--- Task objective ---
Reproduce verbatim the line containing "Expand the NdagiStanley organization dropdown" and every line that follows it through the end of the entries below, omitting all pictures.

--- Exercise data ---
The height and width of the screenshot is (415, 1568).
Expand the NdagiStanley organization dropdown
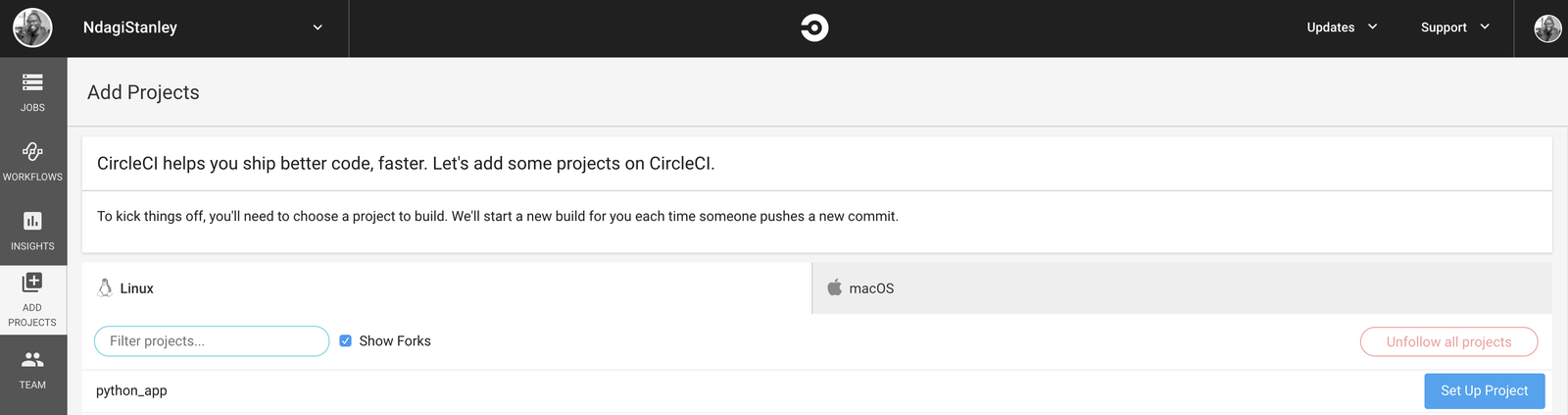318,27
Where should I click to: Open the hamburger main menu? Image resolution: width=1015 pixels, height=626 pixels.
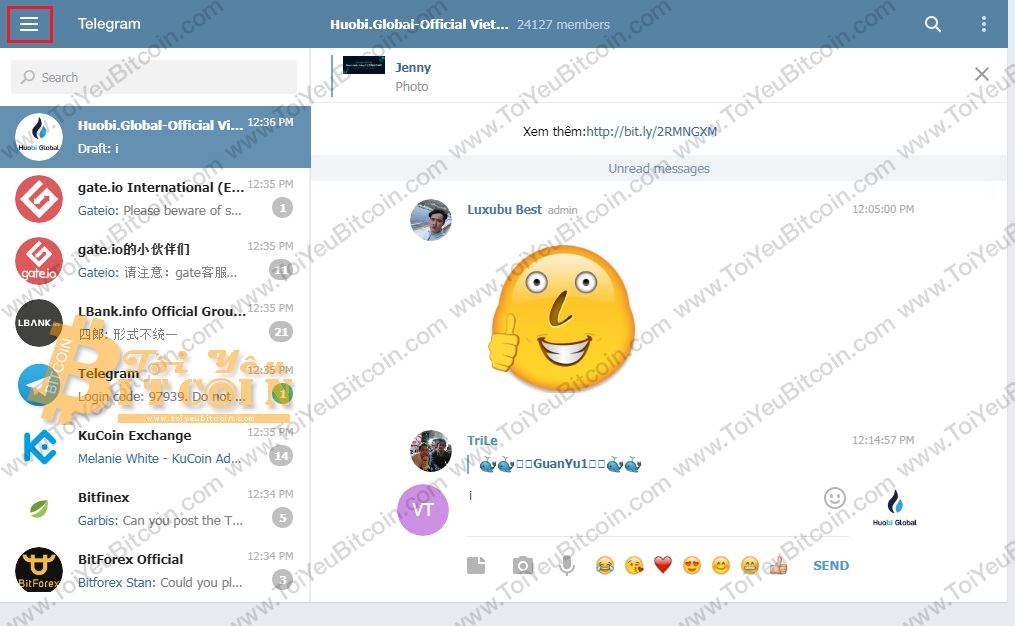click(29, 24)
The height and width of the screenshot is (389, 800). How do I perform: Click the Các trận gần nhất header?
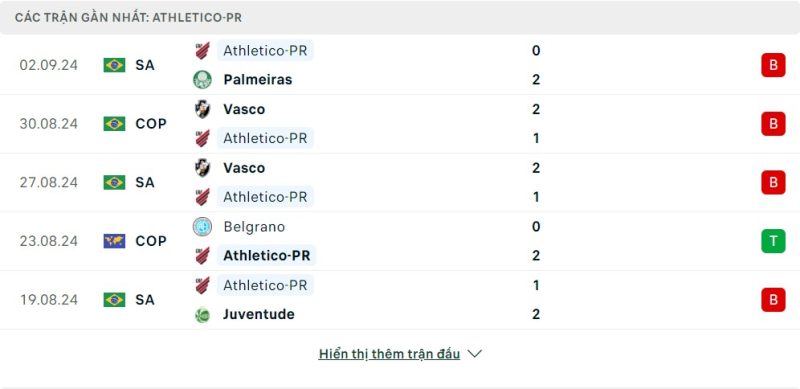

--- Written answer ---
Expand the NdagiStanley organization dropdown
318,27
Where should I click to: Open the hamburger main menu? Image resolution: width=1015 pixels, height=626 pixels.
click(29, 24)
The height and width of the screenshot is (389, 800). How do I perform: Click the Các trận gần nhất header?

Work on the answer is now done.